Sonographic findings
May be hypoechoic, hyperechoic or isoechoic.
RCCs less than 3cm are mostly echogenic.
A small Echogenic RCC may be difficult to differentiate from a benign angiomyolipoma at
ultrasound.
5-7 % of all RCCs are cystic.

Robson Staging Classification for RCC
STAGE I :Tumor confined within renal capsule
STAGE II : Invasive of perinephric fat
STAGE III:Involves lymph nodes or vascular structures
STAGE IV: Invasion of adjacent organs or distant metastasis

Transitional Cell Carcinoma
TCC of renal pelvis accounts for 7% of all primary renal tumors.
> 65 years old.
SONOGRAPHIC FINDINGS
Morphology of lesions a) papillary b) non-papillary c) infiltrative
Small non obstructing tumors may be impossible to visualize in ultrasound.
With growth, papillary tumors will be seen as discrete, solid, central, hypoechoic renal sinus
masses with or without associated proximal caliectasis.
D/Ds: Blood clots, Sloughed, papillae and fungus balls.

Squamous Cell Carcinoma
Chronic infection, irritation, and stones lead to squamous metaplasia and
leukoplakia of the urothelium.
As with other infiltrating renal lesions, renal SCC appears at sonography as a
diffusely enlarged kidney that has maintained its reniform shape.
Normal renal echotexture is damaged and renal stone may be presented .

Adenocarcinoma
Almost all patients with adenocarcinoma of the renal pelvis have a
history of chronic UTI
Two-thirds have a stone, typically a staghorn calculus.

Oncocytoma
There is no distinctive ultrasound appearance of oncocytomas
Lesions may be homogenous or heterogenous with a distinct or poorly
demarcated wall
Central scar, calcification may be seen
Lack of specificity of imaging features of oncocytomas typically prompts
surgical resection

Angiomyolipoma
Benign renal tumors composed of varying proportions of adipose tissue,
smooth muscle cells, and blood vessels
Up to 50% of patients with AMLs will have clinical stigmata of tuberous
sclerosis (mental retardation, epilepsy, facial sebaceous adenomas)

Sonographic findings
the echo pattern of AMLs depends on the proportions of fat, smooth muscle, vascular elements,
and hemorrhage
If muscle, hemorrhage, or vascular elements predominate hypoechoic
Multiple fat and non fat interfaces in the more typical echogenic lesion with shadowing

Lymphoma
Lymphomatous involvement of the kidney occurs either from hematogenous dissemination or
contiguous extension of retroperitoneal disease.
Bilateral > Unilateral
Sonography:
depends on the pattern of involvement
Focal parenchymal involvement may appear as solitary or multiple nodules.
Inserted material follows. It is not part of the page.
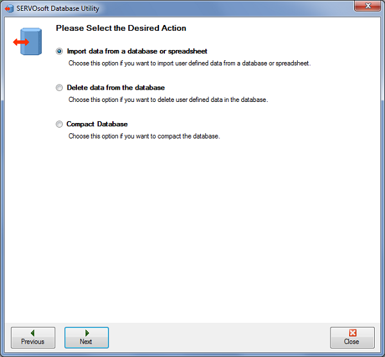Go back with the Previous button text
The width and height of the screenshot is (385, 357).
[32, 342]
These masses
appear homogeneous and hypoechoic or anechoic.
Solitary: Focal hypoechoic mass indistinct from renal cell carcinoma
Multiple: Usually bilateral, hypoechoic renal mass.

Metastases to Kidney
Hematogenous route.
The most common primary tumors giving rise to renal metastases :
(1) Lung carcinoma,
(2) Breast carcinoma, and
(3) RCC of the contralateral kidney
May manifest as a solitary mass, multiple masses, or a diffusely infiltrating
mass that enlarges the kidney.

SONOGRAPHIC FINDING:
A solitary metastasis : solid mass indistinguishable from RCC; often occurs with
colon carcinoma.
Multiple metastases : small, poorly marginated, hypoechoic masses.
Involvement of the perinephric space is possible, particularly with malignant
melanoma and lung cancer.
infiltrating renal metastases are particularly subtle at ultrasound; as with other
infiltrating processes, the only manifestation at sonography may be an enlarged,
but still reniform, kidney.

Renal Cystic Disease
Cortical Cysts
1. Simple Cysts
Benign and fluid filled
Likely originated from distal or collecting ducts
Most cysts are asymptomatic while large cysts may present with flank pain and hematuria.
A cyst is confidently characterized at sonography when it is:
(1) anechoic
(2) Has a sharply defined, imperceptible back wall
(3) Is round or ovoid
(4) Enhances sound transmission
If all these criteria are met further follow up is not required.

2. Complex Cysts
containing internal echoes, septations, calcifications, perceptible defined walls
and mural nodularity.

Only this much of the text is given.